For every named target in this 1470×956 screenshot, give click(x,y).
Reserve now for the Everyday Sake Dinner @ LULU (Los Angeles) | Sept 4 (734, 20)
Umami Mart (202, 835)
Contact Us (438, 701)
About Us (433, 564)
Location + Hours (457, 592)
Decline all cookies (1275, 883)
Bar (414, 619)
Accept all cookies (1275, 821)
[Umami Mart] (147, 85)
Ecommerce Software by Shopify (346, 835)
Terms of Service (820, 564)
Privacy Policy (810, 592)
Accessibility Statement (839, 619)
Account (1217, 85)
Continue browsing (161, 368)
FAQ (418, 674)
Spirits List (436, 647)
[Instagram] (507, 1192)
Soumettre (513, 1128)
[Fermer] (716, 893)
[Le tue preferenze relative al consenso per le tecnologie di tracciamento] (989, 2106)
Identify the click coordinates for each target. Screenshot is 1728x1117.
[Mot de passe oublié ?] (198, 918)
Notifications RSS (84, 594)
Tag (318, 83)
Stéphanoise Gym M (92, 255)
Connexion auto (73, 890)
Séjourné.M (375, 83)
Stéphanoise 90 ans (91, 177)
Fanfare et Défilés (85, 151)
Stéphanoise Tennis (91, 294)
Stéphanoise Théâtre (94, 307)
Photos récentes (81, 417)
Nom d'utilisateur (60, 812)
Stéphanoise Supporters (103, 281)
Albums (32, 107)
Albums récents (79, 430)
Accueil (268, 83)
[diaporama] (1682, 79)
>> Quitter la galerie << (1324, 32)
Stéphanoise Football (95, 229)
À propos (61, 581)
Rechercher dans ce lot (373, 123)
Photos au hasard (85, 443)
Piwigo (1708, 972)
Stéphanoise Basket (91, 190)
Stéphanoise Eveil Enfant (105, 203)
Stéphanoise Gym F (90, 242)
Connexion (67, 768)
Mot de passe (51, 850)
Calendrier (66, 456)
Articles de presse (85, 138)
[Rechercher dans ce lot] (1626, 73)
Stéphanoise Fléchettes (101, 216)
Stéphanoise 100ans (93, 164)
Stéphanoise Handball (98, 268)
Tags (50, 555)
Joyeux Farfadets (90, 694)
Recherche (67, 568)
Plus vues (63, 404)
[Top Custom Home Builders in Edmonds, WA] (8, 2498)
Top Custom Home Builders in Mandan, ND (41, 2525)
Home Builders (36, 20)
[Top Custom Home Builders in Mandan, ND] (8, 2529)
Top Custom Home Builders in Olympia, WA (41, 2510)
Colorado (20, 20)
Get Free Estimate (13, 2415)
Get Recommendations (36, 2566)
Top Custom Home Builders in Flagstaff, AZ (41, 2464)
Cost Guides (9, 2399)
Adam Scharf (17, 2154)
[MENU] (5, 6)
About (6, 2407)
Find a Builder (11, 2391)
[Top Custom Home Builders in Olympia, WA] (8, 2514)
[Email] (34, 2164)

^^^^

__THE TASK__: Return the material verbatim, from its first line through the line containing "Ecommerce Software by Shopify (346, 835)", both included.

__ANSWER TO THIS TASK__:
For every named target in this 1470×956 screenshot, give click(x,y).
Reserve now for the Everyday Sake Dinner @ LULU (Los Angeles) | Sept 4 (734, 20)
Umami Mart (202, 835)
Contact Us (438, 701)
About Us (433, 564)
Location + Hours (457, 592)
Decline all cookies (1275, 883)
Bar (414, 619)
Accept all cookies (1275, 821)
[Umami Mart] (147, 85)
Ecommerce Software by Shopify (346, 835)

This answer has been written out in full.